━━━━━ PROVIDED PASSAGE
Rather than reply to everything, I just have time to respond to this:
<Scott Klement>
Though, if you're going to write the queue directly from the stored
procedure, one must wonder why you couldn't write to the database file
directly from the stored procedure. (Instead of writing from the trigger
where adoption doesn't work.) So I guess there's something that's
unclear in my mind...
</Scott Klement>

I did try to write the data directly from the stored procedure, but it
didn't work. Now I see that Ed Fishel has posted that this is a known
issue that will eventually be fixed and he has a recommendation that
I'll look into.

Thanks for your attention,
Roger Mackie


-----Original Message-----
From: midrange-l-bounces+rlmackie=ppress-tc.com@xxxxxxxxxxxx
[mailto:midrange-l-bounces+rlmackie=ppress-tc.com@xxxxxxxxxxxx] On
Behalf Of Scott Klement
Sent: Tuesday, April 03, 2007 5:40 PM
To: Midrange Systems Technical Discussion
Subject: Re: Adopted authority and triggers

Hi Roger,

With that authority, the stored procedure will place job
information, a processing code and the data to insert/update on to a
generic queue.

Okay, I think this might be where I misunderstood you. I thought the
TRIGGER (not the stored procedure) was to put the data on the data
queue.

I thought your original problem was that the trigger couldn't open the
file (because it lacked adopted authority) and therefore the trigger was
going to put an entry on a data queue, and let the background job write
to the file. In this scenario, accessing the data queue becomes
equivalent to accessing the file -- since anyone who can write to the
data queue can also write to the file -- and therefore the data queue
has to be locked down at the same level as the file. If that were the
case, the trigger couldn't write to the data queue anymore than it could
write to the file, and you'd be back to square one.

However, I now understand that you won't be writing to the queue from
the trigger. Instead, you'll write to the queue from the stored
procedure directly. Since the stored procedure CAN adopt authority,
there's no problem.
━━━━━━━━━━
▸ **EXERCISE TASKS**:
a) In the email exchange on adopted authority and triggers, who posted that the problem is a known issue that will eventually be fixed?
b) Translate this sentence from the email exchange on adopted authority and triggers into Spanish: "Since the stored procedure CAN adopt authority, there's no problem."
━━━━━ EXCERPTED RECORDS
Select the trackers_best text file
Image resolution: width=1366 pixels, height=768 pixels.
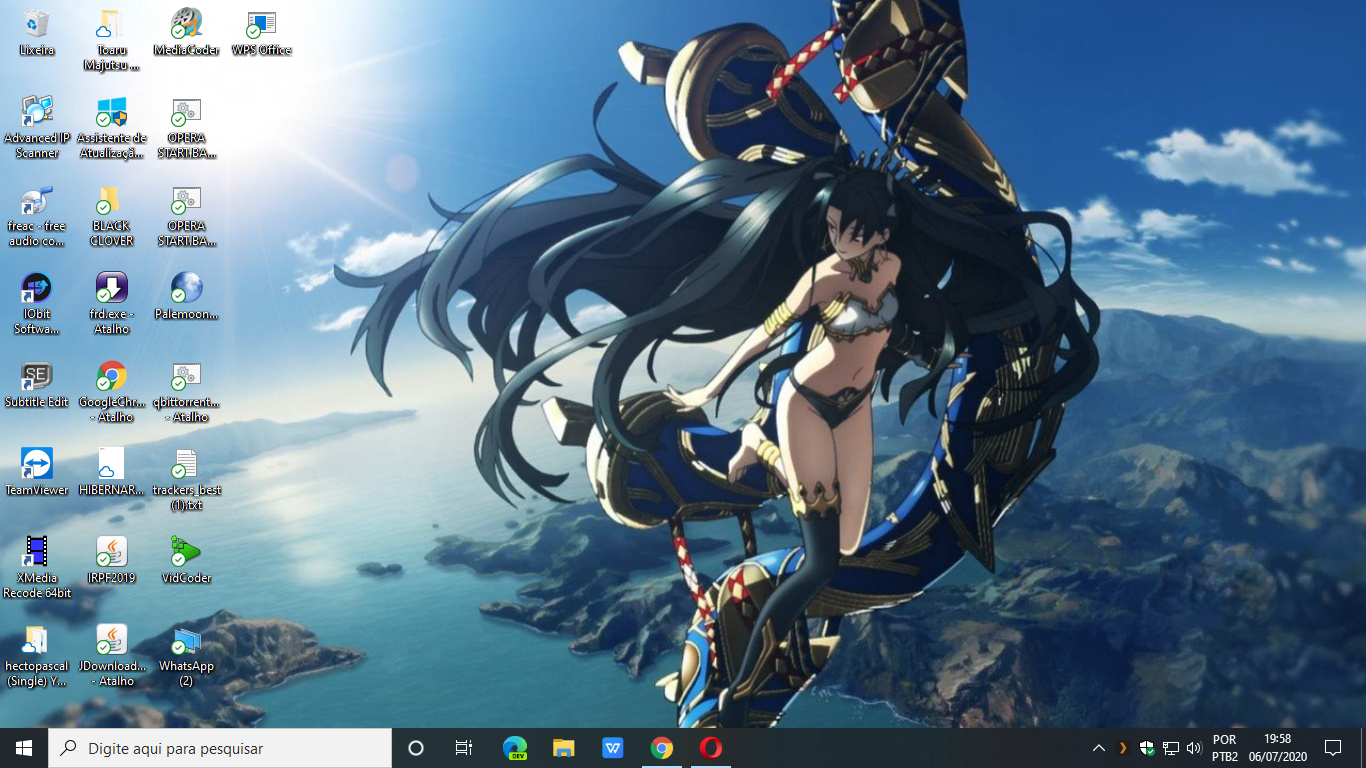click(x=186, y=465)
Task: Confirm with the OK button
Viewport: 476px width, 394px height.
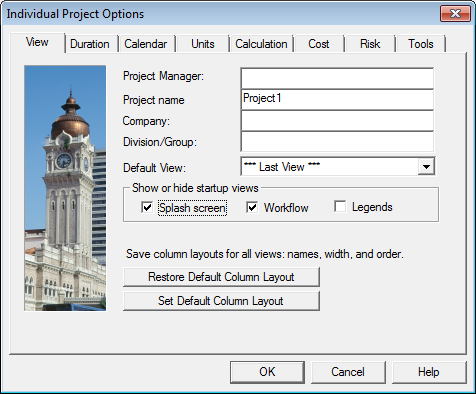Action: tap(267, 372)
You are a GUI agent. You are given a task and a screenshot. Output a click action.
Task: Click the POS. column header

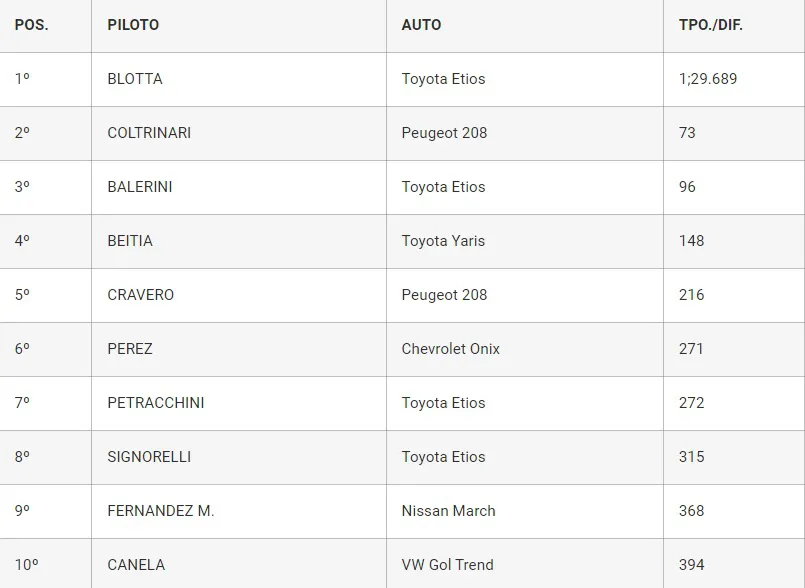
━━━━━━━━━━
▸ **THE SOLUTIONS**:
a) Ed Fishel

b) Dado que el procedimiento almacenado SÍ puede adoptar autoridad, no hay ningún problema.